GAP Group's managing director, Peter Moody, pictured at his company's existing WEEE recycling facility in Gateshead
GAP Group's managing director, Peter Moody, pictured at his company's existing WEEE recycling facility in Gateshead

Recycling specialist, GAP Group has partnered with clean technology firm & University of Leicester spin-out, Descycle in a bid to bring a waste electrical & electronic equipment (WEEE) metal recycling plant to the North East of England that could create up to 25 jobs.

Funding is said to be in place for GAP and London-based Descycle to bring a multi-million-pound plant to a yet-to-be-announced location in the region, with hopes it will be operational by 2024.

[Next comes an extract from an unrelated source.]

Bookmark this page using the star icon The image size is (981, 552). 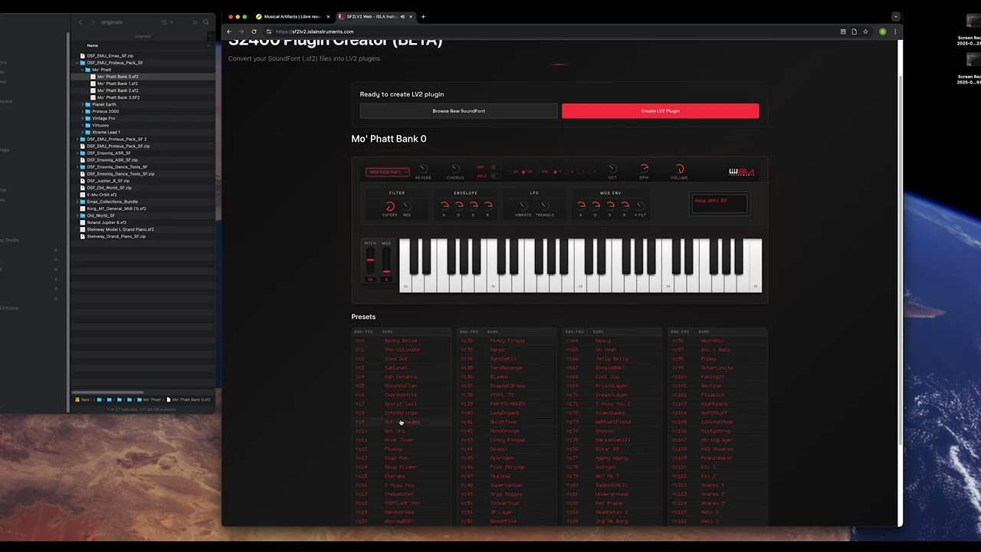pos(865,31)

The facility would feature new technology called deep eutectic solvents (DES) to process 5,000 tonnes per year of "e-waste", including printed circuit boards and other electronic equipment in a set-up the two partners say would cost a fraction of conventional smelting operations.

GAP and Descycle say the plant would allow the UK – the world's second highest generator of e-waste per capita – to recycle domestically for the first time, and with the potential reach zero carbon recycling status.

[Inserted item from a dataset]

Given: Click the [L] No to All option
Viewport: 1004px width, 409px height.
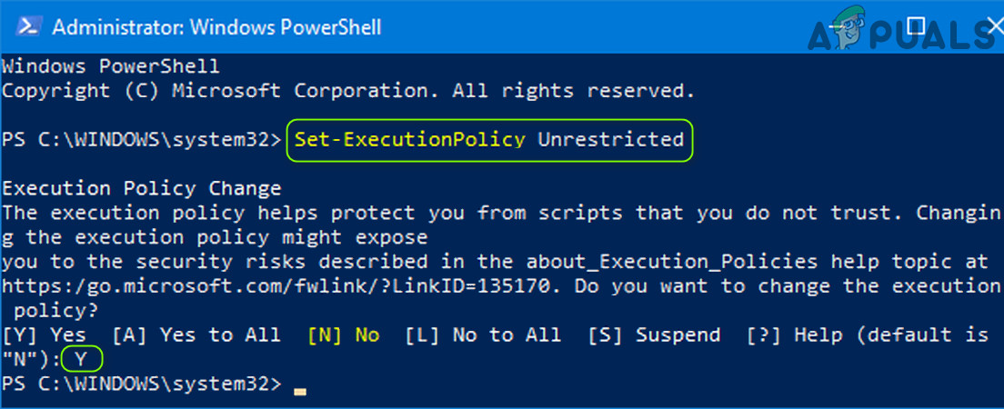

It would recover "critical metals" which are considered critical to the world economy and are often scarce – including those used in electric vehicle (EV) batteries.

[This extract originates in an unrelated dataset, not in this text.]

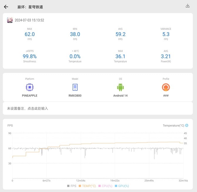Click the 59.2 AVG FPS value

click(x=120, y=34)
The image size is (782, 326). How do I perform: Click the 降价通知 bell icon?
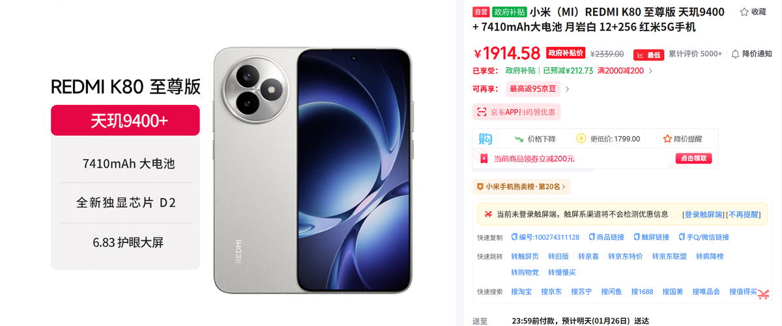pos(735,53)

GAP Managing Director, Peter Moody said: “We are constantly on the look out for new ways to innovate our processes and will continue to invest in the future to protect the environment, while at the same time maintain our commercial advantage.

I’m delighted that we can lead the way with Descycle disrupting the market, especially as the critical metals in e-waste circuit boards are notoriously difficult to recycle, requiring large, dirty smelting facilities with a billion dollar price tag.

E-waste generates £43bn worth of metal-rich waste annually and new technology being introduced as a result of a new British partnership will remove the need for the highly wasteful and environmentally damaging conventional smelting processes.

The DES system – which has been developed by the University of Leicester – dissolves target metals in a solution without the need for toxic chemicals or high temperatures and can itself be recycled.

Dr Leo Howden, Descycle Managing Director said: “We are really excited at the prospect of what can be achieved with our partnership with GAP. They have demonstrated that they really have the vision and the track record to provide an excellent platform to support Descycle in delivering this pioneering technology."